In the end, shootstyle didn’t win the wrestling war.
Sure, when you watch contemporary wrestling, vestiges of the style have survived. The kicks have never been harder. The ground work occasionally nods towards actual combat.
But the ethos that informed the UWF revolution is dead.
There is very little wrestling in today’s wrestling. Legitimacy, toughness and warrior spirit barely exist at all in a world where success is defined by the number of t-shirts you have on the shelves at Hot Topic and how many synchronized flips you can do before someone else comes out to do all the same spots, over and over again until the sweet release of death.
Not that I’m bitter about how things turned out.
For 15 years, however, shootstyle mattered. Wrestling mattered. Inspired by Antonio Inoki’s foray into “legitimacy” and trained by a collection of grizzled men with a very particular set of skills, a generation of the world’s best wrestlers were on a quest to prove that professional wrestling was indeed strong.
It was a secret that they knew, a truth proven again and again as martial artists came to the dojo and attempted to embarrass the “fake” wrestlers. It was there, in these private battles, that the efficacy of techniques passed on by Karl Gotch, known to the Japanese as the “God of Wrestling,” was established, screams and frantic concessions the currency that purchased respect.
In the wider world, however, there was fear that they were seen as little more than showmen, a circus act, a con. They knew they were more than that. And, at some point, it became important that the world know too.
Dojo skirmishes and contests of will that had once been the domain of wrestlers alone, moved from the shadows into the light.
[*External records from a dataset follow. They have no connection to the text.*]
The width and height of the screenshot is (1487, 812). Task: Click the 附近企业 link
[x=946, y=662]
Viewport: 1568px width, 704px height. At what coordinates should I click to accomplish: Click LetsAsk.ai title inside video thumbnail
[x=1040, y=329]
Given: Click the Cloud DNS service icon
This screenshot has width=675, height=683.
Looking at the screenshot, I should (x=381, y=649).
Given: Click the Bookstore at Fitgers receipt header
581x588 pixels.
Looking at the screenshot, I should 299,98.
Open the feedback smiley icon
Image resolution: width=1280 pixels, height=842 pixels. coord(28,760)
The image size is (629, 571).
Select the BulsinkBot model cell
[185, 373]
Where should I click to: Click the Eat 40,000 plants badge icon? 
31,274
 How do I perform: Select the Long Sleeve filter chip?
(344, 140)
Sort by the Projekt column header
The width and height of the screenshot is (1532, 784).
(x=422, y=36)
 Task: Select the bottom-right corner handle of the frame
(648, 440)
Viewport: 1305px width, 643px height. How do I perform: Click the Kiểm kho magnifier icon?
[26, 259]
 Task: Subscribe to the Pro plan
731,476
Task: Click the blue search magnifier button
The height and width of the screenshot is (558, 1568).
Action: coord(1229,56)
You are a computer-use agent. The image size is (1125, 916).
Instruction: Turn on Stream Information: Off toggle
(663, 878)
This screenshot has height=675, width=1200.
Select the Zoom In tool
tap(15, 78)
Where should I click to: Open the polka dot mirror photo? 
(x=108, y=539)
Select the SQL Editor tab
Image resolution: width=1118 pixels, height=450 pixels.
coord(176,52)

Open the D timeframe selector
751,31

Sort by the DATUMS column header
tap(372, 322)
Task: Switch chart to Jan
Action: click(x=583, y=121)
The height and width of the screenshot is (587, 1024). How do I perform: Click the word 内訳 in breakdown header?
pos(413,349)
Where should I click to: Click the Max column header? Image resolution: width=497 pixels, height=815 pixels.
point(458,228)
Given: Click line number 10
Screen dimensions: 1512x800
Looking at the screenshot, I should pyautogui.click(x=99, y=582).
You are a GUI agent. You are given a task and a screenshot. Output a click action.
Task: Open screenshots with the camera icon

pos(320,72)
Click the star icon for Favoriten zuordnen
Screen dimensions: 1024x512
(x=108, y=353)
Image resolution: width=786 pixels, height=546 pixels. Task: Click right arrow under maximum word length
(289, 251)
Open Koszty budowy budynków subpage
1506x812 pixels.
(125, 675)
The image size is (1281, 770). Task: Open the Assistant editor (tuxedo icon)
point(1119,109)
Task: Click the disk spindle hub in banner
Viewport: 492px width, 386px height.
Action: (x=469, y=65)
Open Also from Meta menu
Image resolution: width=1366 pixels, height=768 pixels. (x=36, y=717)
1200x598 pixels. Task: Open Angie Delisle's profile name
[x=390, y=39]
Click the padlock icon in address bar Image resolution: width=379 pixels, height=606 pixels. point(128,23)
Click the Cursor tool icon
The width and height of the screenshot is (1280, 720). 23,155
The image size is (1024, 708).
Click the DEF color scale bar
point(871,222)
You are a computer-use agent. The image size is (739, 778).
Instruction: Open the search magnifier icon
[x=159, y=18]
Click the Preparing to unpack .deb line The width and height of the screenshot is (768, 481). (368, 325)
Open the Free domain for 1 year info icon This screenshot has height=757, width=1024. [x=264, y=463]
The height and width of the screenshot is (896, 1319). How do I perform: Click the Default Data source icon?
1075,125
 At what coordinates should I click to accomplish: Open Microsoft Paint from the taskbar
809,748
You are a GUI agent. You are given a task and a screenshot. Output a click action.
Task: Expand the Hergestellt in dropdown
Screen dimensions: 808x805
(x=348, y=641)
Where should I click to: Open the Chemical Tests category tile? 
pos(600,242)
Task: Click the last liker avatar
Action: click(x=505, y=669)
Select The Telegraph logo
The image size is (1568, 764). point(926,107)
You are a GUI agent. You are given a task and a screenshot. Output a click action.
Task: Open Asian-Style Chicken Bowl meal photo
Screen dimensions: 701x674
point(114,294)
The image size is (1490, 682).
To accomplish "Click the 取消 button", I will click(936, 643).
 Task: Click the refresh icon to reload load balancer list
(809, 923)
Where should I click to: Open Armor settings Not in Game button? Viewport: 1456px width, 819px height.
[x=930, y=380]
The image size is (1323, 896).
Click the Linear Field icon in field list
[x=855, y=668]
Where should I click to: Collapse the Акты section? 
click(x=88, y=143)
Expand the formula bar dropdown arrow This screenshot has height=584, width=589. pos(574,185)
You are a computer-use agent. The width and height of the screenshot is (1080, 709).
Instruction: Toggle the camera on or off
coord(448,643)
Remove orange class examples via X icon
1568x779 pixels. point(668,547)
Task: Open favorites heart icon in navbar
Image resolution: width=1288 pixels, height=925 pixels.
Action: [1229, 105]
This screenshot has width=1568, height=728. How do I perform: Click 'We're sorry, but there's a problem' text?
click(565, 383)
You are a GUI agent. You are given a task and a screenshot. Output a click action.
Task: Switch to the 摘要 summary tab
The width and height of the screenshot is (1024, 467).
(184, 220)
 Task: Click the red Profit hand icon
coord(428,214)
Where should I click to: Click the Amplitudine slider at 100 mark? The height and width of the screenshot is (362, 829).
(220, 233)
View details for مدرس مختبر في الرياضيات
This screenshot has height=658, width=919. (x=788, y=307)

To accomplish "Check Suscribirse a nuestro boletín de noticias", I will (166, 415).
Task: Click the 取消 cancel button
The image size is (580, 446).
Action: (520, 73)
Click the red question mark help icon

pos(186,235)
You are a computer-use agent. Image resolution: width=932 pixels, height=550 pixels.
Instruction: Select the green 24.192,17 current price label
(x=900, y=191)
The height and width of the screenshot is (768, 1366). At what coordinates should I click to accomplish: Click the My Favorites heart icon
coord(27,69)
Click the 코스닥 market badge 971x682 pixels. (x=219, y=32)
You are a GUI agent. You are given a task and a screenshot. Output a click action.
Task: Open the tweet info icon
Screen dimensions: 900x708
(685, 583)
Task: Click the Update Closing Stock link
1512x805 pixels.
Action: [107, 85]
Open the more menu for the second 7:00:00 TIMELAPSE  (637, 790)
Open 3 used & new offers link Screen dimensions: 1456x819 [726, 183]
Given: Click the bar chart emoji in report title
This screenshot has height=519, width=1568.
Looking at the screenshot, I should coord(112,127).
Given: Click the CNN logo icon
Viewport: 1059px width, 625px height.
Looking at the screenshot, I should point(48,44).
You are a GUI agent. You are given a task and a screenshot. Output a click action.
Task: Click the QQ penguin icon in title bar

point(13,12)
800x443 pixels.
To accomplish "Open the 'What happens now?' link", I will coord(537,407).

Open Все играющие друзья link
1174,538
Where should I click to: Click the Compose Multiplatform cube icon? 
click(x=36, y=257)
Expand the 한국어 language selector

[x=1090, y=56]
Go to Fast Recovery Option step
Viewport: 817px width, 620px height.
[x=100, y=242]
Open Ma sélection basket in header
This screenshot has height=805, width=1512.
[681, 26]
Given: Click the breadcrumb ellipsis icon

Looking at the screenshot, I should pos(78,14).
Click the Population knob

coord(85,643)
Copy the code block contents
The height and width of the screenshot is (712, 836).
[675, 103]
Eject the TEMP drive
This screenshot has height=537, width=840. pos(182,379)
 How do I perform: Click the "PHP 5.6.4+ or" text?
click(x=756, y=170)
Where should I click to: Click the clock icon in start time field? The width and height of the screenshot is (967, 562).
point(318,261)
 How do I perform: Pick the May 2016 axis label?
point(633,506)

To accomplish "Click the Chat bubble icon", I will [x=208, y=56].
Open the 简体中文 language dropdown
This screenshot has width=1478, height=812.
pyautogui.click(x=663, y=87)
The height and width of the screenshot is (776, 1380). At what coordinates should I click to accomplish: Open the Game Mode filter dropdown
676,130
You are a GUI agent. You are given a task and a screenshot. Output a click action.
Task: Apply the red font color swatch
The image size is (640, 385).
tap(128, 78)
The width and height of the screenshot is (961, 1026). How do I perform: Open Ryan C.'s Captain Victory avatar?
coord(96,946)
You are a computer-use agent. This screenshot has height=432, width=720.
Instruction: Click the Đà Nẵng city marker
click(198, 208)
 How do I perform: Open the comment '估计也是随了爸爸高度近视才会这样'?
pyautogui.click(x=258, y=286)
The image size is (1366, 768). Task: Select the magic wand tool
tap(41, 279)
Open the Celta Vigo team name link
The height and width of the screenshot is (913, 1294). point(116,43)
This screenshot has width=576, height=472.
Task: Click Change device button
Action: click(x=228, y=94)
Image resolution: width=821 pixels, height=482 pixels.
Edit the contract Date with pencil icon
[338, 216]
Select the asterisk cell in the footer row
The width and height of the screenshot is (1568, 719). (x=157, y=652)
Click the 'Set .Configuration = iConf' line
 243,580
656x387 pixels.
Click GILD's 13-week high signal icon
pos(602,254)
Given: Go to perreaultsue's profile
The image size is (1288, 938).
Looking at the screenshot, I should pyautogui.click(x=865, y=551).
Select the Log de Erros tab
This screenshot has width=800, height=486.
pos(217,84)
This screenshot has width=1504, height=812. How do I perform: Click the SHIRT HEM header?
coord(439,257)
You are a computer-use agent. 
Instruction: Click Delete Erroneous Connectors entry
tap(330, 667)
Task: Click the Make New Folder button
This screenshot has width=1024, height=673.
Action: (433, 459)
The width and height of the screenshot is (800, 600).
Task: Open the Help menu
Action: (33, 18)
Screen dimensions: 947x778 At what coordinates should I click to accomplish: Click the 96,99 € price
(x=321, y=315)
A new style of wrestling emerged, one grounded in the past, a time when being able to actually wrestle and fight was an important ingredient in a man’s success or failure on the mat.
Toughness and budo became the main ways to gauge a wrestler’s standing among his peers. Yoshiaki Fujiwara, an opening act for years, was elevated into a main eventer in
this new era. Because he earned it on the mat. In an environment that rewarded the real, merit could carry a man a long way and the boldest of the bold loudly proclaimed their supremacy to the world and challenged the status quo publicly.
The UWF revolution was a repudiation of the increasingly Americanized wrestling that no longer resembled a contest. It began subtly, with strikes that carried a little more weight and submission holds that would really work in a real fight. By the time the art was dying, geniuses like Kiyoshi Tamura and Volk Han were simulating actual contest with a verve, speed and technical acumen unknown in wrestling history.
Like many wrestling fans of the 1990s, I was drawn into Japanese puroresu with an 8-hour tape featuring a wide collection of matches unlike anything I had ever seen. Jushin Liger, Mitsuharu Misawa and Manami Toyota all wowed. But it was Nobuhiko Takada who stole my heart. His match with Vader combined all the drama of wrestling with just enough martial arts realism to make it feel like something special and unique.
From there I found the wrestlers who would move me with their excellence, courage and
artistry—Akira Maeda, Tamura, Minoru Suzuki and so many others. Shootstyle, far from a monolith, contained multitudes, with each promotion taking the sport in slightly different directions, all forks on the same path.
The UWFi favored pro wrestling theatrics and strong standup. RINGS reinvented mat wrestling, setting a standard that will likely never be matched. And Pro Wrestling Fujiwara-Gumi moved closer and closer to an actual fight, before actually taking the leap with Pancrase. Pride Fighting Championship was simply the final derivation of an idea that transformed wrestling history forever.
Along the way the wrestlers of the UWF and its children entertained thousands, sold out the Tokyo Dome in mere minutes, and invigorated traditional wrestling companies with their energy and devotion to clean finishes and an athletic aesthetic.
In the end, wrestling went in another direction entirely. The war was lost. But sometimes the best stories are told about the losers, about the valiant struggle that comes up short. That’s the story of the UWF revolution—a brilliant failure.
The wrestlers of the UWF fought the good fight. And that’s a story worth telling.